Sakın cepheden mücadeleyi göze alamamak nedeniyle olmasın? Böyle bir mücadeleyi göğüslemeyeceği, iktidarın (ve artık yanında merkez medya dâhil tam kadro dizilmiş medyasını) CHP aleyhine kışkırtmasına karşı savunma hattı kurulamayacağı gibi düşüncelerle mi işbirliğine veya pasif muhalefete sığınıyor? Peki AKP’nin ülkeyi 15 Temmuz’dan sonra daha büyük bir ivmeyle sürüklediği rejim değiştirme akıntısına karşı durmayı göze alamadan, AKP’nin huyuna suyuna giderek ulaşılabilecek yer neresi? TSK’yı ele geçirmek için her türlü kumpası kurmakla yetinmeyip son kalkışmayı bahane ederek tüm hiyerarşik yapısını tarumar eden, bu anlamda da emperyalizmin işine gelebilecek tüm adımları atabilen bir geri anlayışın hangi tavrıyla dayanışma içinde olacaksın?

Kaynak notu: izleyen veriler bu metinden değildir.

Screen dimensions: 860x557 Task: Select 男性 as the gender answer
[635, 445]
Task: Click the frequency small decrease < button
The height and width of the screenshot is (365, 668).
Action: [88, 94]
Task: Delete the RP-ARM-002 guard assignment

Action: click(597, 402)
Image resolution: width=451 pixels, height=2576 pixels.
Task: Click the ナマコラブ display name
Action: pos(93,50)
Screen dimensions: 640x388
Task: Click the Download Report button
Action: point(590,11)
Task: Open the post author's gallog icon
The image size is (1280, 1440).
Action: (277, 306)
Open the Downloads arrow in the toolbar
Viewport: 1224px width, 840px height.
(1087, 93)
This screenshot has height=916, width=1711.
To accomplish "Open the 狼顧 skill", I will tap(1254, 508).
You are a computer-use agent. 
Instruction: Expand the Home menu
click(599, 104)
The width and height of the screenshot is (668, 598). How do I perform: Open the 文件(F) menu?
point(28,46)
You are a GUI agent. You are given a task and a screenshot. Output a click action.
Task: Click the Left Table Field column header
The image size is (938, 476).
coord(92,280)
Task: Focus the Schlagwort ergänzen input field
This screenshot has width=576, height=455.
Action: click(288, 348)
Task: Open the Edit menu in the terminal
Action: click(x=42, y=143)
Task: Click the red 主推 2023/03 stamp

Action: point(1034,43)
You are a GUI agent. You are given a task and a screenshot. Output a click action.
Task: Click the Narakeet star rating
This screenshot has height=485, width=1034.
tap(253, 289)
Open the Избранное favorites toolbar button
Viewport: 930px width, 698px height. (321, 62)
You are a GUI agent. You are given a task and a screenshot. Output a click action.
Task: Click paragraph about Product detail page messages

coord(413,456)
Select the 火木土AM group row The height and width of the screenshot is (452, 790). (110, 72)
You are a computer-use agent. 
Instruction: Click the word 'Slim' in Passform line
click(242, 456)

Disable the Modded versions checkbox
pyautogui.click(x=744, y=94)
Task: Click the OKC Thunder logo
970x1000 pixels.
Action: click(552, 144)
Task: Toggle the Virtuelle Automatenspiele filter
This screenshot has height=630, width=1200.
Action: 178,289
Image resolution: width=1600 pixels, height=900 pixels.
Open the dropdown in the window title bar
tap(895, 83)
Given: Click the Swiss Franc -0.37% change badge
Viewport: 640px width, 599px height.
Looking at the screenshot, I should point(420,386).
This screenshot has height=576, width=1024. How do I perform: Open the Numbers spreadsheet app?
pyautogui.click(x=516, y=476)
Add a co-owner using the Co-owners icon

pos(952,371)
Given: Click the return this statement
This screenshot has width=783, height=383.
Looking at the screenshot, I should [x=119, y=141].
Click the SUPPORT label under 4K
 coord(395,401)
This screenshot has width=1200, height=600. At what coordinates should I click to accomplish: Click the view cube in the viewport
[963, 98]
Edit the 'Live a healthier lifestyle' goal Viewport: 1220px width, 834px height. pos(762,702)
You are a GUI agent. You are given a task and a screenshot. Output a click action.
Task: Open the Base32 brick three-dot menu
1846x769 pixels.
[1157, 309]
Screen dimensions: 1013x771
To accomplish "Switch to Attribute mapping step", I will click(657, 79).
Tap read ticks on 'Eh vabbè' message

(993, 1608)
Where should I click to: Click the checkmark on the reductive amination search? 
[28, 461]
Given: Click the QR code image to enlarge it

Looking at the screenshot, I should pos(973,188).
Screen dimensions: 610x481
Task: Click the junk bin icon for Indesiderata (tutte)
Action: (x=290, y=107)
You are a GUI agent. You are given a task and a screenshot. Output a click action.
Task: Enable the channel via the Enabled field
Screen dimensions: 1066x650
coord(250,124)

Ülke böylesine çılgın bir girdaba sürüklenirken, sol-cumhuriyetçi kesimlerin öfkesini yatıştırmaktan -ki onu dahi başarabildiği şüphelidir- veya daha doğrusu enerjisini boşa akıtmaktan başka bir işe yaramayan mitingler ne işe yarıyor? Üstelik RTE/AKP’nin 7 Ağustos Yenikapı mitingine MHP yönetimi ile birlikte CHP yönetimi de tam kadroyla katılarak neye/kime hizmet etmiş oluyorlar?  “Demokrasi kardeşliği” üzerinden AKP rejiminin bekasına mı? Yoksa, iktidar partisinin ve fiili liderinin aşırı prim yaptığını düşündükleri bir ortamda kendi yerlerini konsolide etmeye mi? Doğrusu çok yazık.

Çok yazık, çünkü Türkiye’de nakşi ağırlıklı dinci iktidarın muhalefetinin de nurculardan oluştuğu ve bunun kanlı bir çatışmaya yol açtığı bir dönemin yaşanmış olması Türkiye Cumhuriyeti’nin çürümüşlüğünü gösteren acı bir tabloyken, Cumhuriyetin kurucu partisinin bunun hesabını soracak bir meydan okumadan özenle kaçınıyor olması ayrı bir umutsuzluk tablosudur.

“İyiniyetli” çabalarla iktidarı yola getirmeye veya yoldan iyice çıkmamasını sağlamayı marifet sanan, bunun maharetli bir politika yöntemi olarak görülmesini isteyenlere söylenebilecek son şey, teokratik faşizme giden yolların taşlarını iyiniyet hamleleriyle döşemekten vazgeçmedikçe, yeni rejimin hem sorumluluğuna ortak olunacak hem de altında kalınacaktır.

CHP seçmenleri, üyeleri ve yönetici kadroları bütün bunların etraflıca düşünülüp tartışılacağı yeni bir döneme girildiğini ve bunun için zamanın çok daraldığını görmek durumundadırlar.